As the curtains came down “Sine Die” for the 11th August House on June 15, 2017, some damning confessions from members of the house cast a thick shadow of doubt on the effectiveness of our public financial governance structure. While the admission by an outgoing MP to bribery of committee members to manipulate the outcome of matters before them is not news as it were, it’s the first time under the new constitutional order that this admission has been made before the mainstream media. Ironically, the word “August” is used to personify a great sense of dignity and supposedly meant to remind members of the sacred nature of the business they transact while in those precincts. How then do the words “Bribe” and the “August house” co-exist in the same sentence?

For those of us who may not be in the know, the Constitution of Kenya vests sweeping powers in the legislative arm of government as it relates to the handling of public resources. Unlike in the previous constitutional dispensation, the legislature has a major and active role in the allocation of public resources. This is in addition to their traditional “Sacred Oversight Responsibilities”. These sweeping powers are predicated on the members of the august house as elected representatives of the people, upon whom all sovereign power is vested in (Article 1 (1 &2)). The full weight of this misnomer in the August house becomes much clearer if we refer to Article 1 (4) that specifies that such powers are exercised at both national and county level. In other words, the happenings at The National Parliament implies similar occurrences (and this is an open secret) at the 47 County Assemblies.

With this knowledge in mind, the fundamental question to ask here is: “If the men and women upon whom a sacred responsibility of oversight is vested can be bribed with as little as Ksh. 20,000 to auction the interest and will of the people, what hope is left for Kenyans”? Who shall stand in guard for the trillions of tax payers money allocated every year to the various state Ministries, Departments and Agencies (MDAs)?

The quick answer is that ultimately, the people of Kenya can exercise their sovereign power directly as per Article 1 (2) if they no longer trust their elected representatives. However, the modalities
of exercising this direct power is ridden with complex and delicate web that in reality may never be achieved unless the present “status quo” is broken. For example, when the all powerful Parliamentary Account Committee (PAC) of the 11th August house was riddled with a bribery scandal in 2015, the then chair Hon. Ababu Namwamba declared publicly that they were accountable as a committee and by extension the entire assembly of the house to no other power other than the people of Kenya. As true as it is, all we know is that the worst that happened was to remove the chair and a reconstitution of the committee with majority of the accused committee members retaining their seats in the reconstituted PAC. Another question then arises: How can the people of Kenya effectively exercise this sovereign power directly to hold their elected representatives accountable?

The Constitution provides at least 2 direct options (1) Through the ballot every five years (Articles (38, 81, 101 & 177 (1)), and (2) The recall clause (Articles 104). The third option can be inferred directly from Article 1 (2) and shall be the subject of my discussion in the rest of this article. Article 1(2) grants the citizens the right and powers to directly exercise their sovereignty in the governance and management of public affairs.

The constitution enshrines the direct exercise of this sovereignty by the citizens through public participation, especially in the governance and management of public resources (Articles 174 (c) & 201 (a)). The various legislations to operationalise the different chapters of the constitution have provided for diverse mechanisms to allow public participation in the governance of the country at both the national and devolved units. The various mechanisms include advertisements in both print, TV and Radio media; technology based platforms like websites and social media; public barazas; town hall type of engagements; and engagement of opinion leaders and professional groups.

▸ **Instructions**:
A. Answer these questions from the commentary on Kenya's parliament and public accountability:
(i) On what date did the 11th August House adjourn sine die?
(ii) Who chaired the Parliamentary Account Committee during its 2015 bribery scandal?
(iii) Which article of the Constitution contains the recall clause?
B. Write the next passage of the commentary on Kenya's parliament and public accountability, starting after its final sentence.

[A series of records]
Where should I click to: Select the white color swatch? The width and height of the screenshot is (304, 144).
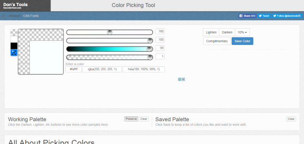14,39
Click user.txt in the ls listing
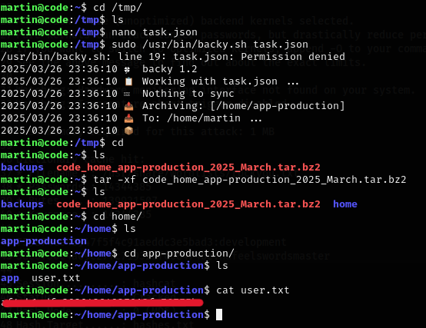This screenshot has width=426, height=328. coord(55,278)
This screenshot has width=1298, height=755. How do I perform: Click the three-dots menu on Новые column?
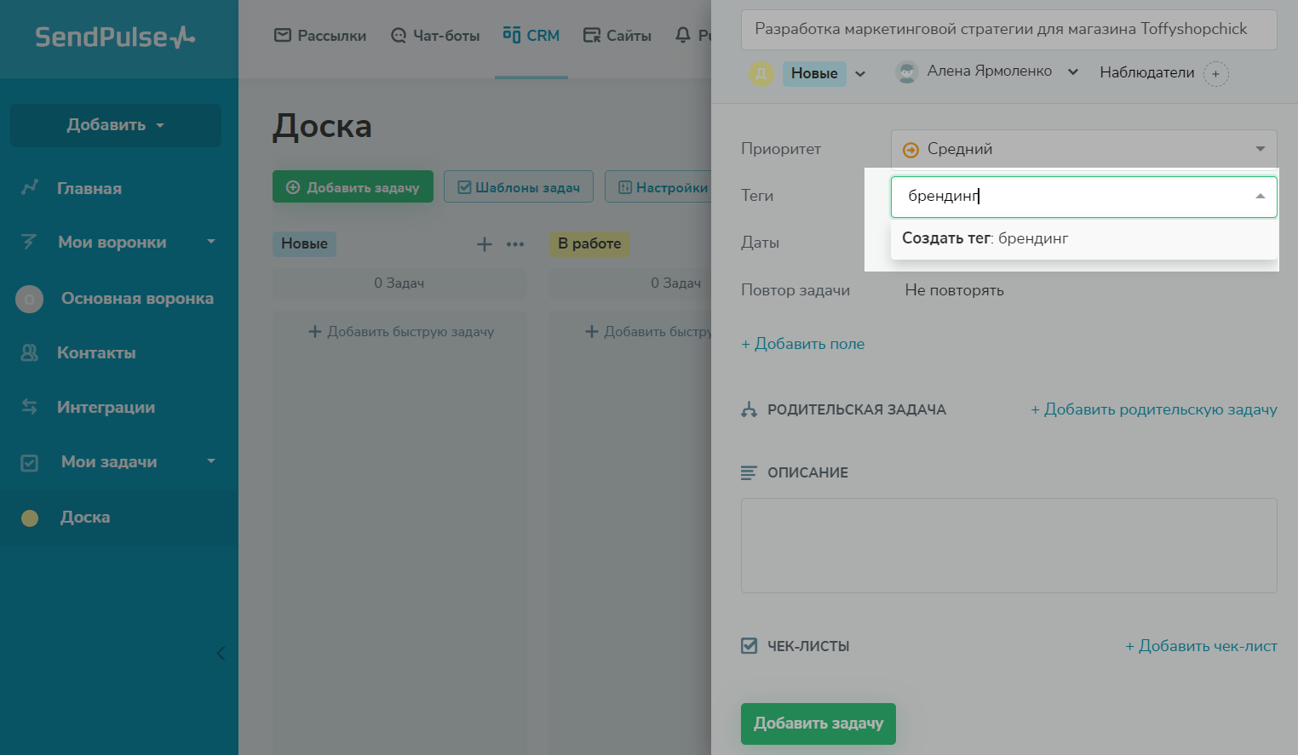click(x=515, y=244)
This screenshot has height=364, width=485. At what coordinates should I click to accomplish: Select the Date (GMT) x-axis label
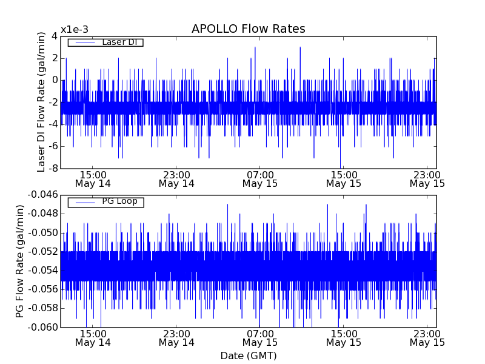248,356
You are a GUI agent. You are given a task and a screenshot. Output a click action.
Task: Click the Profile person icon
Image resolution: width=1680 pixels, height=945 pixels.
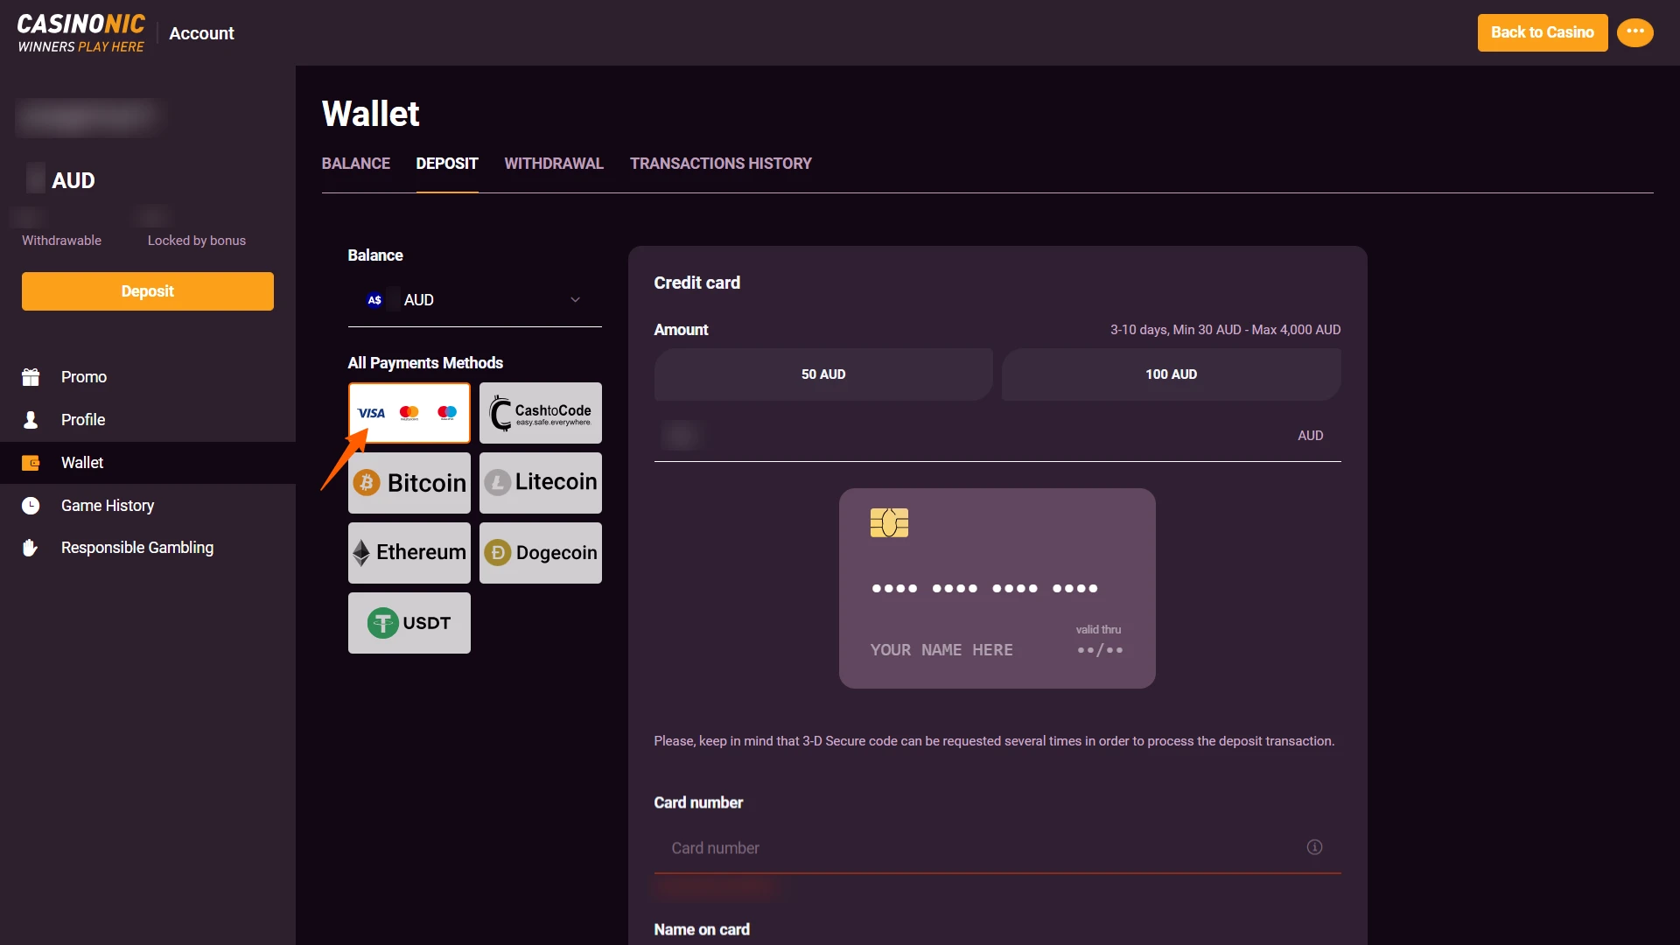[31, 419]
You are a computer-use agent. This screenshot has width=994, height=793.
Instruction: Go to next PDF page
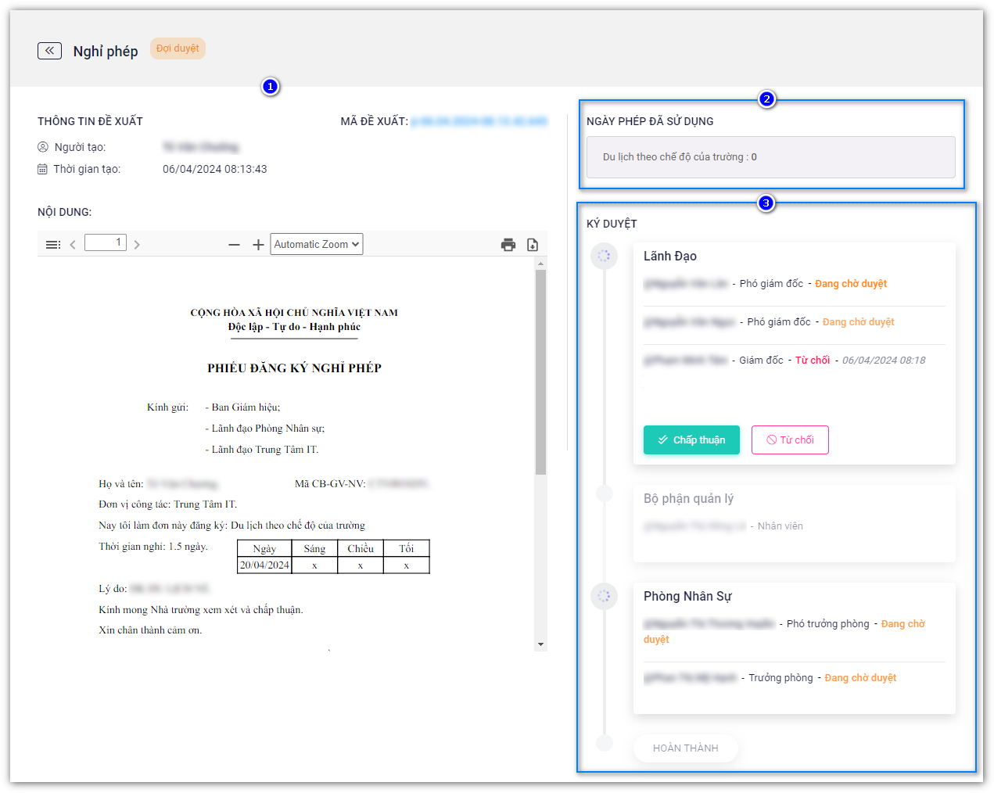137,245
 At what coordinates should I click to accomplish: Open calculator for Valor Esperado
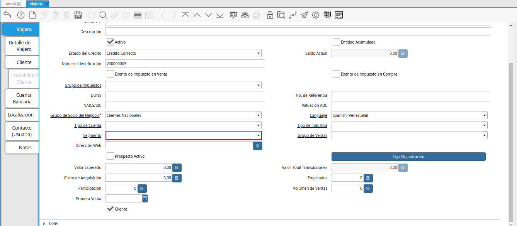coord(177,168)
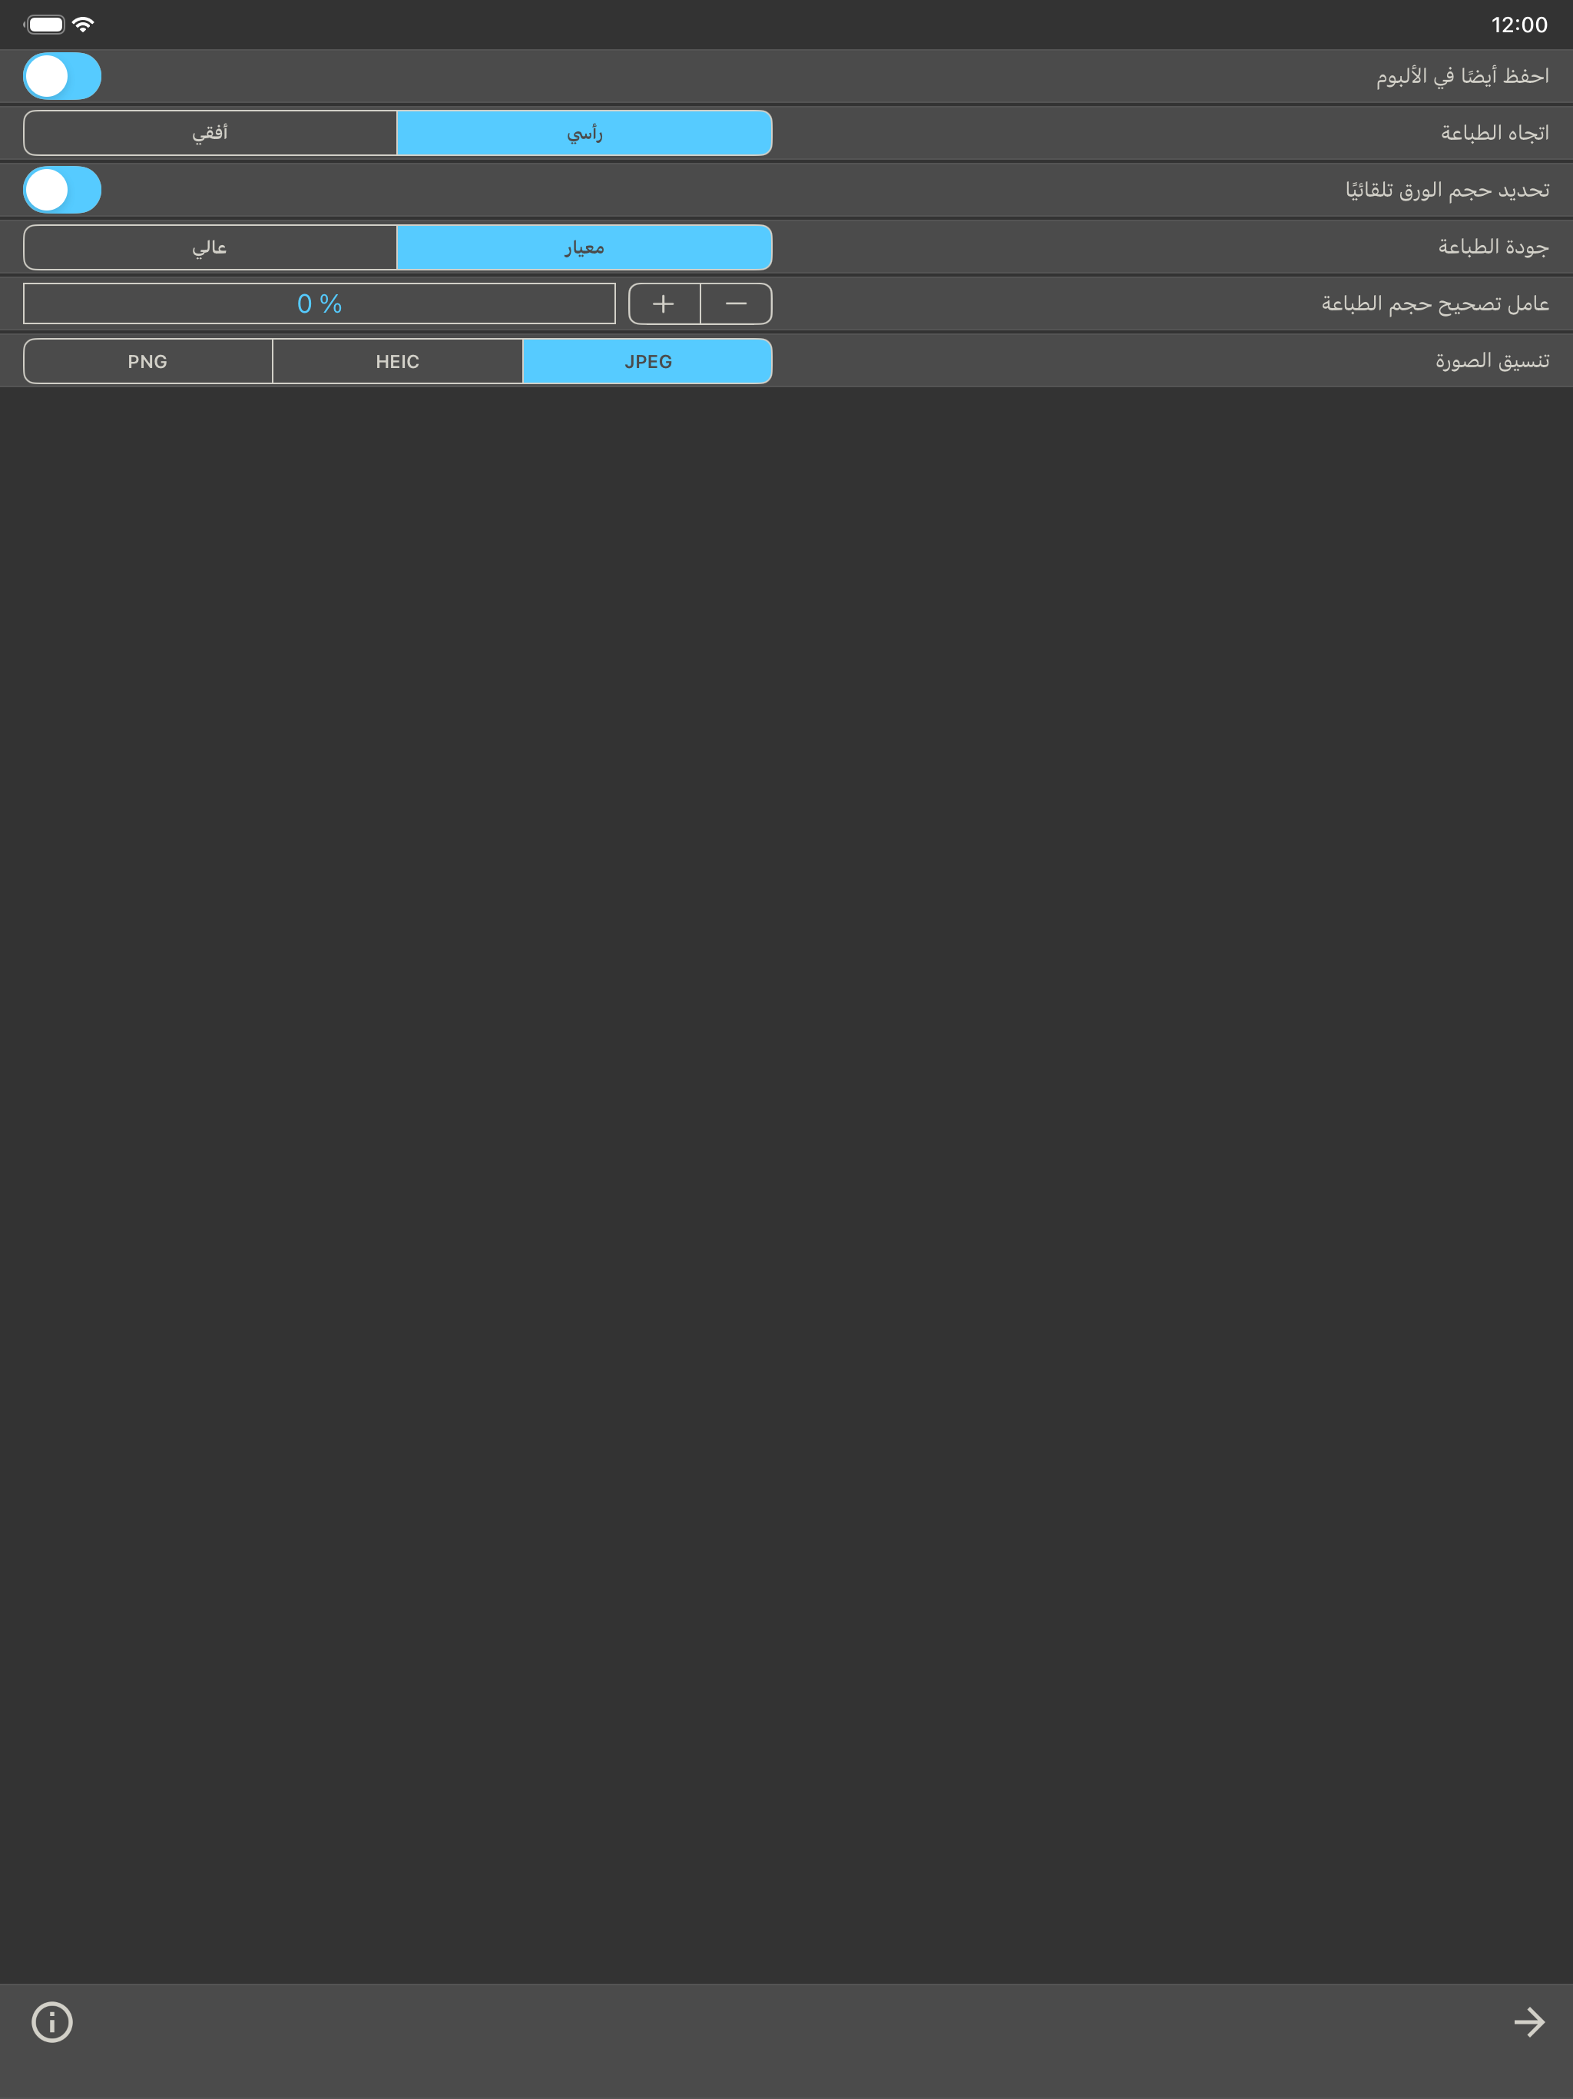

▸ **Task responses**:
A.
(i) June 15, 2017
(ii) Hon. Ababu Namwamba
(iii) Article 104

B.
Since the inauguration of the constitution in august 2010, these various mechanisms have been applied by the various government units and agencies to varying degrees. However, the most commonly used methods have been advertisements in the media, websites and public barazas. These commonly used public participation forums lack the intensity and engagement that can be achieved through town hall type meetings and engagement of opinion leaders and professional bodies. This takes us back to the central argument of this article on what options the citizens have to hold the August house accountable in the exercise of their oversight mandate as elected representatives of the people.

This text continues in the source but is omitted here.